* EXCERPTED PASSAGE *
******************************

# Sony vaio CB35 1080p vs Dell XPS 15 FHD B+RGLED 1080p



## siddharth.saiyan343 (Feb 12, 2012)

Which is better?


----------



## MyGeekTips (Feb 12, 2012)

Well, I heard somewhere that dell have a better display but I don't know as I don't compared it. You may ask *dashing.sujay*, he have a cb35 1080p. Both display are good enough so no need to compare it.


----------



## randomuser111 (Feb 12, 2012)

The XPS screen is better as it has better color reproduction and brightness is also slightly better. Contrast is similar on both.


----------



## Niilesh (Feb 12, 2012)

See the display section

Review Dell XPS 15 Notebook (i5-2410M & GT 540M) - Notebookcheck.net Reviews

Review Sony Vaio VPC-CB2S1E/B Notebook - Notebookcheck.net Reviews

Acc. to me Dell has better display


----------



## dashing.sujay (Feb 12, 2012)

******************************

* PROVIDED RECORDS *

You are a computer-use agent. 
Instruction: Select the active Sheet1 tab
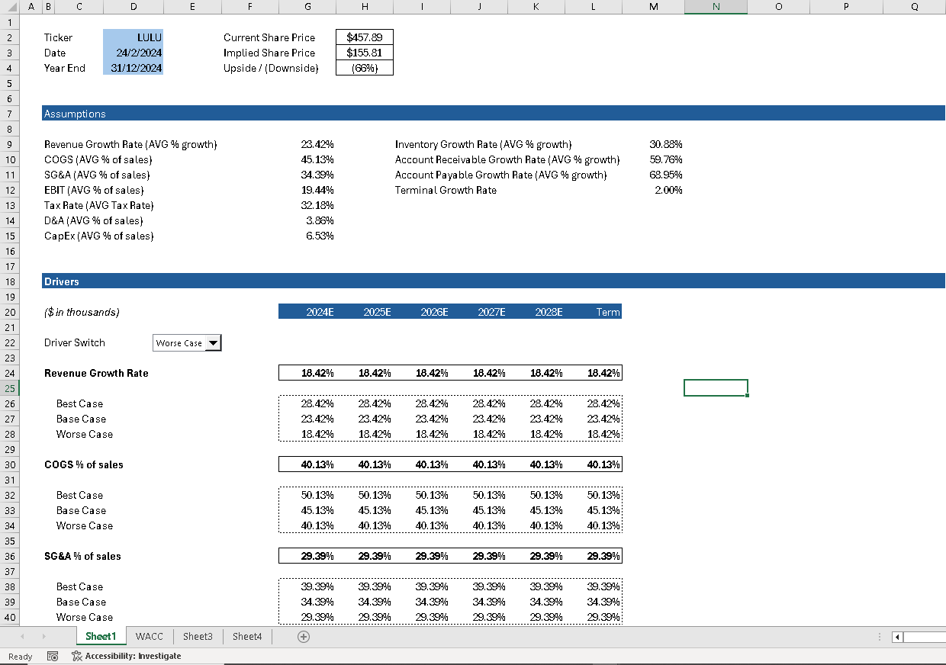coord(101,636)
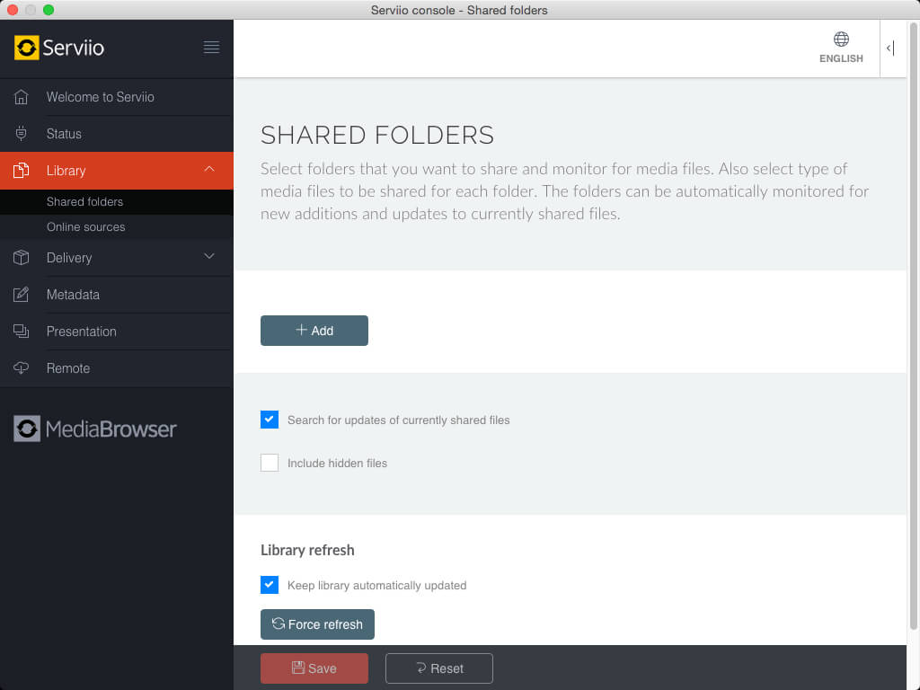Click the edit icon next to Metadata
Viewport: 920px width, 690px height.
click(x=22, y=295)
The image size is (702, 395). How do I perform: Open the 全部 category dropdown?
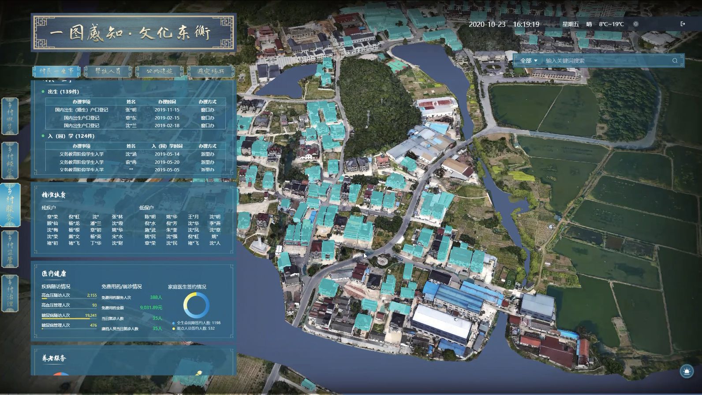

******************************

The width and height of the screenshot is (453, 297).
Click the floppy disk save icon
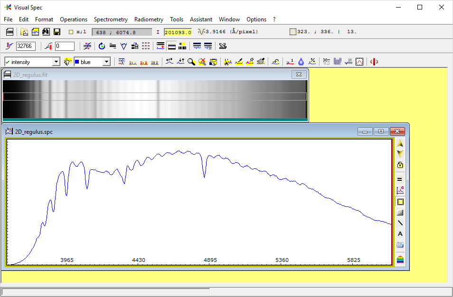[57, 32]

******************************

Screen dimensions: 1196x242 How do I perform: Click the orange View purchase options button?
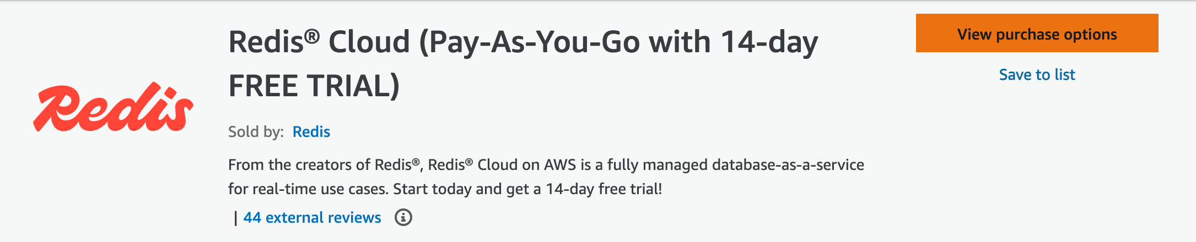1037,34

******************************

* STATED PROBLEM *
Reproduce word for word the stretch of the display thread from "## randomuser111 (Feb" through "similar on both.". Draw only on the display thread, not on the material.

* FINAL RESULT *
## randomuser111 (Feb 12, 2012)

The XPS screen is better as it has better color reproduction and brightness is also slightly better. Contrast is similar on both.